# Selected excerpt:
---*---
[RFC PATCH v4 00/40] mm: Memory Power Management

From: Srivatsa S. Bhat
Date: Wed Sep 25 2013 - 19:17:59 EST


Here is version 4 of the Memory Power Management patchset, which includes the
targeted compaction mechanism (which was temporarily removed in v3). So now
that this includes all the major features & changes to the Linux MM intended
to aid memory power management, it gives us a better picture of the extent to
which this patchset performs better than mainline, in causing memory power

Role of the Linux MM in influencing Memory Power Management:

Modern memory hardware such as DDR3 support a number of power management
capabilities - for instance, the memory controller can automatically put
memory DIMMs/banks into content-preserving low-power states, if it detects
that the *entire* memory DIMM/bank has not been referenced for a threshold
amount of time. This in turn reduces the energy consumption of the memory
hardware. We term these power-manageable chunks of memory as "Memory Regions".

To increase the power savings we need to enhance the Linux MM to understand
the granularity at which RAM modules can be power-managed, and keep the
memory allocations and references consolidated to a minimum no. of these
memory regions.

Thus, we can summarize the goals for the Linux MM as follows:

o Consolidate memory allocations and/or references such that they are not
spread across the entire memory address space, because the area of memory
that is not being referenced can reside in low power state.

o Support light-weight targeted memory compaction/reclaim, to evacuate
lightly-filled memory regions. This helps avoid memory references to
those regions, thereby allowing them to reside in low power states.
---*---
# Material:
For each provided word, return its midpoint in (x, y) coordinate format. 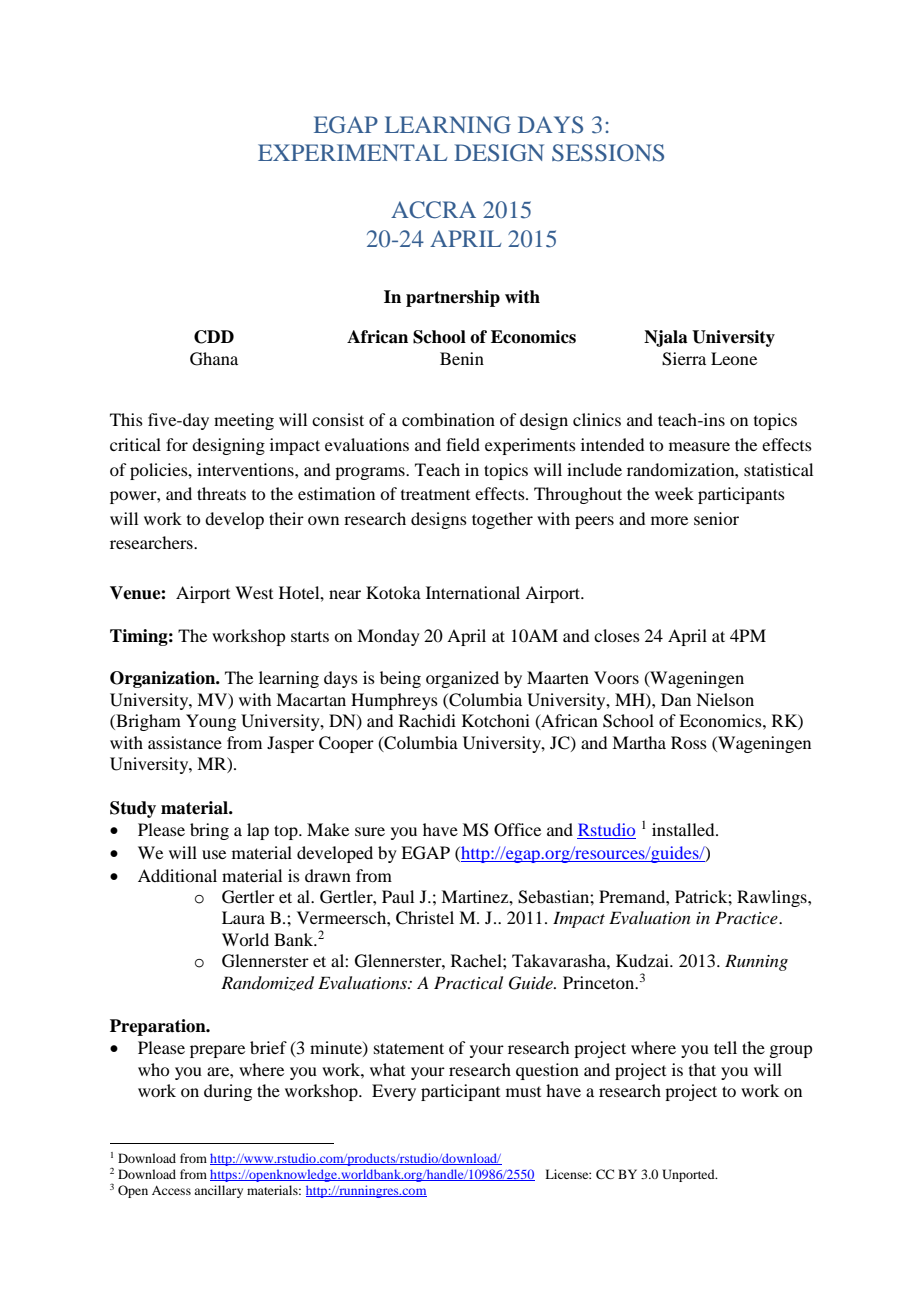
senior (716, 518)
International (473, 592)
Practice (747, 917)
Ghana (214, 359)
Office (517, 830)
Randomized (267, 983)
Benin (462, 358)
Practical (468, 982)
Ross (689, 742)
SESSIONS (608, 153)
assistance (185, 742)
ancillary (218, 1191)
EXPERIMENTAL (353, 152)
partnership (453, 298)
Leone (734, 358)
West (254, 592)
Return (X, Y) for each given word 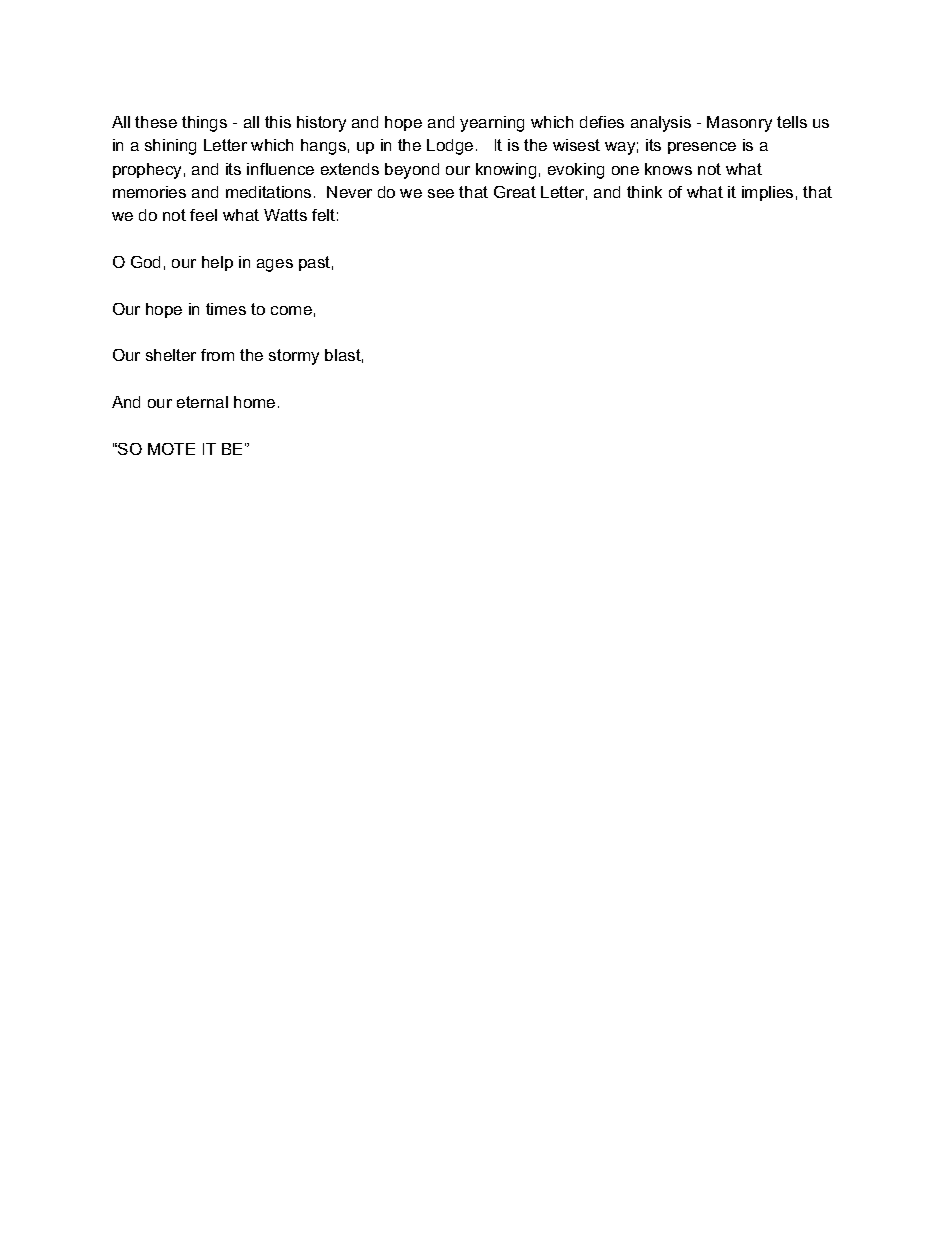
---*---
# What you need to do:
List every hyphenated word in the memory power management post.

# Task result:
content-preserving, low-power, power-manageable, power-managed, light-weight, lightly-filled